Written Answer to Unanswered Oral Question

Implications of Consumer Data Monopoly by Firms

Speakers

Summary

This question concerns Mr Saktiandi Supaat’s inquiry on consumer data monopolies, digital payment data protection, and the progress of Central Bank Digital Currencies (CBDCs). Senior Minister and Coordinating Minister for Social Policies Tharman Shanmugaratnam stated that regulators prevent the abuse of data dominance, while the Personal Data Protection Act and cyber hygiene requirements safeguard personal financial information. He noted that Project Ubin successfully experimented with wholesale CBDCs, but retail CBDCs are being assessed for risks regarding illicit use and impacts on bank funding before any potential large-scale issuance is considered. MAS continues to monitor digital currency developments while emphasizing that protecting personal data remains a shared responsibility between institutions and consumers.

Transcript

63 Mr Saktiandi Supaat asked the Prime Minister (a) whether MAS has done any study to monitor the extent and implications of consumer data monopoly by firms; (b) how is the personal data of users of digital payments being protected when they use this payment mode; and (c) what has been the progress on the Central Digital Currency project and whether it will be an appropriate substitute for consumers who wish to preserve their privacy when paying digitally.

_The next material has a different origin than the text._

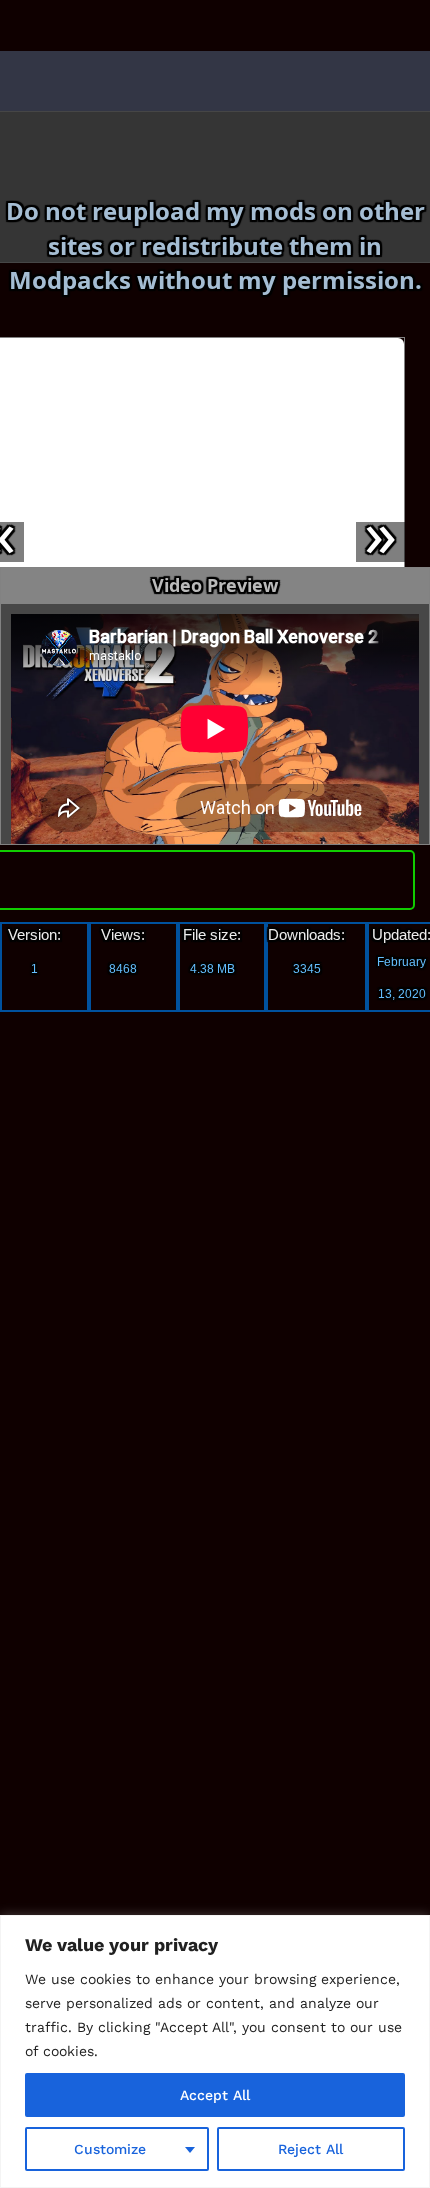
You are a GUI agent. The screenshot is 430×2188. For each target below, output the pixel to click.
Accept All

Mr Tharman Shanmugaratnam (for the Prime Minister): In the course of providing services to their customers, financial institutions (FIs) will use information from their transactions and details, in order to provide services that are more suited to the needs and wants of the customers.

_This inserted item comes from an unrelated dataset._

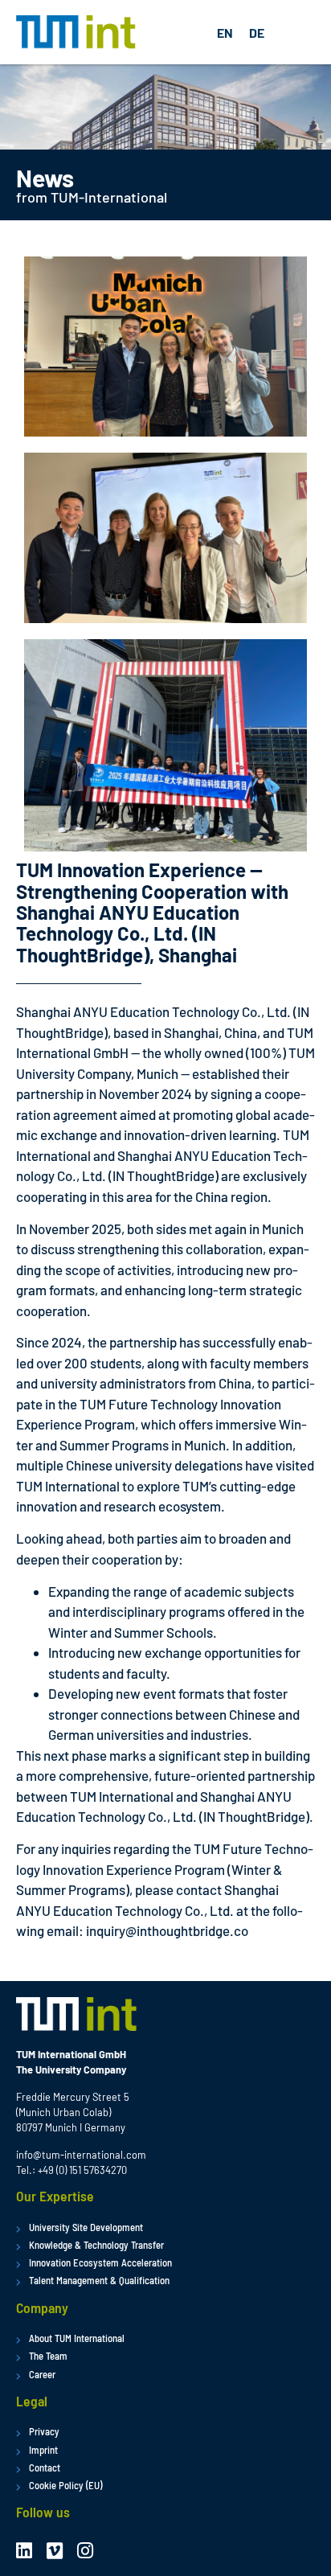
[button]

For instance, we can obtain better financial advice if FIs have more comprehensive information of our financial positions and commitments. The recent introduction of the Singapore Financial Data Exchange (SGFinDex) in fact enables customers to consolidate their financial data across multiple FIs and share it with FIs of their choice.

Notwithstanding, entities with large amounts of customer data could potentially exploit it to restrict competition. The Competition and Consumer Commission of Singapore and Infocomm Media Development Authority have regulations in place that prevent such abuse of dominance, and protect consumers from anti-competitive business practices1.

There are measures in place, such as the Personal Data Protection Act (PDPA), to ensure that the confidentiality of personal financial data is safeguarded. Under the PDPA, FIs must obtain the consent of their customers and inform them of the purposes for which they are collecting, using, or disclosing personal data. The PDPA was recently amended to criminalise the knowing or reckless unauthorised use or disclosure of personal data.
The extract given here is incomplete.